State Legislators Standing Up For Federalism
The president of the Utah Senate and the speaker of the Utah House of Representatives recently took to the pages of the Washington Post to lay out a “modest proposal.” While their ideas are modest in a historical context, the sad irony is that what they propose is quite radical for the modern era. Simply put, they want the federal government to butt out and let Utah take care of Utah.
The two Utah legislators, Michael G. Waddoups and David Clark, propose to have the state take over completely several programs, such as education and Medicaid, which are currently influenced by both state and federal policy. They argue that the strings which come with federal dollars for these programs are onerous and promote inefficiency. They’d rather those dollars be kept in the state to begin with, instead of first being funneled through federal bureaucracies, only to return with strings that threaten state sovereignty.
I’ve written in the past about the destructive consequences of allowing the federal government to abuse its tax and spending power in order to cajole states into adopting its preferred policies.

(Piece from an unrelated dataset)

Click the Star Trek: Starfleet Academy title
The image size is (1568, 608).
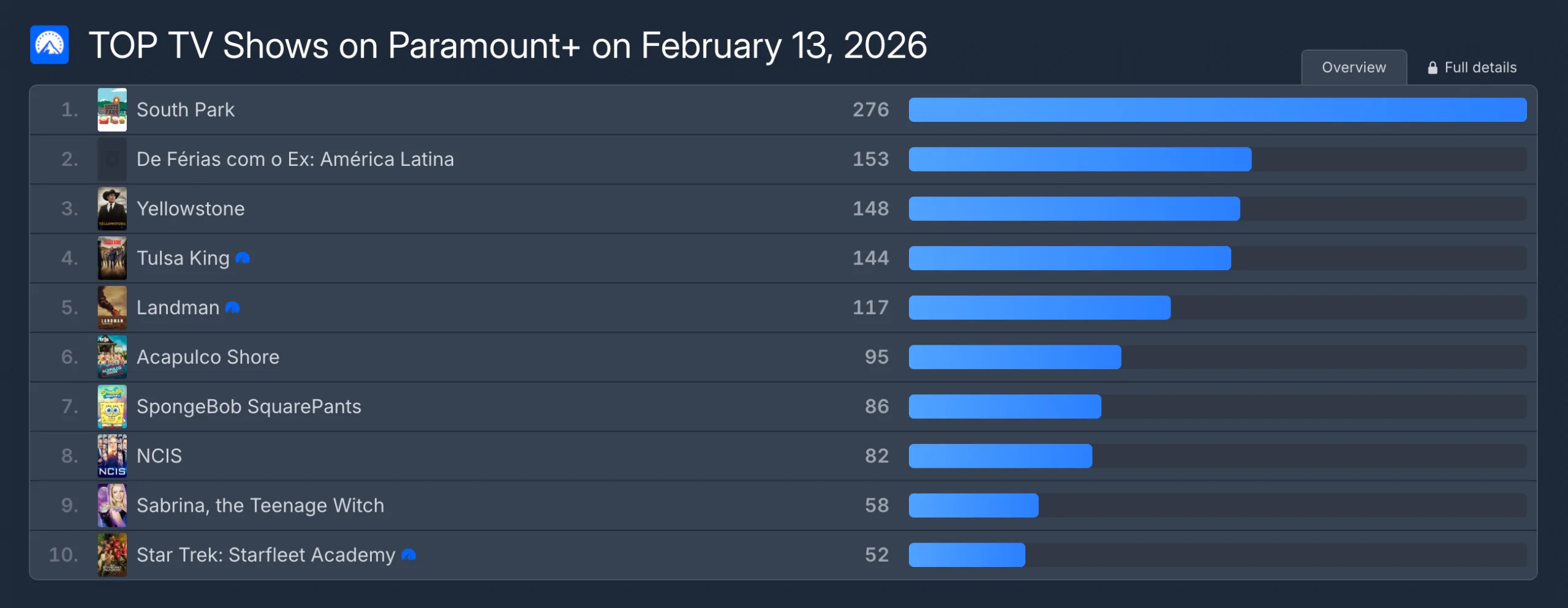click(x=266, y=555)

Such a system wastes money, distances tax payers from their local governments, and undermines the federalist system which has served us so well.

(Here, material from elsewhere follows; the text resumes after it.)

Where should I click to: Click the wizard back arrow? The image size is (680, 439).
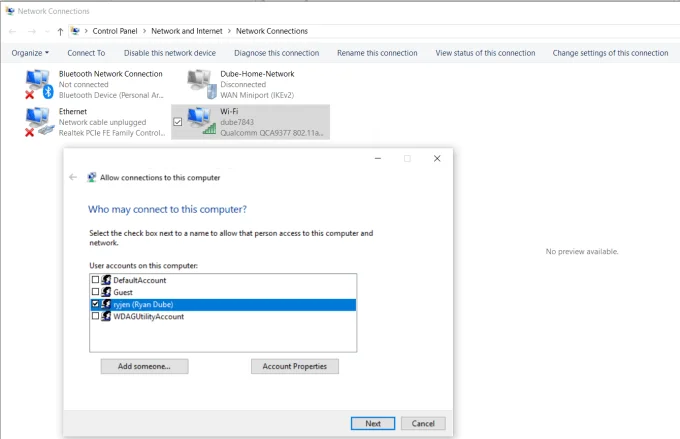pos(73,177)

Utah isn’t the only state talking about restoring federalism. Alabama Governor Bob Riley recently signed a resolution reaffirming the long-ignored Tenth Amendment. While not legally binding, the resolution ought to serve notice that the states are not longer rolling over to federal demands. Other states have similar measures at various stages of the legislative process.
It’s about time that state lawmakers stand up and say that they’d rather not take federal dollars at all. They deserve support, because this is not an easy position to take. Too often the states are complicit in the erosion of their own authority as they run hat-in-hand to the federal government for more money. Perhaps now they are realizing that sacrificing long-term governing authority for immediate political expediency is a bad bargain.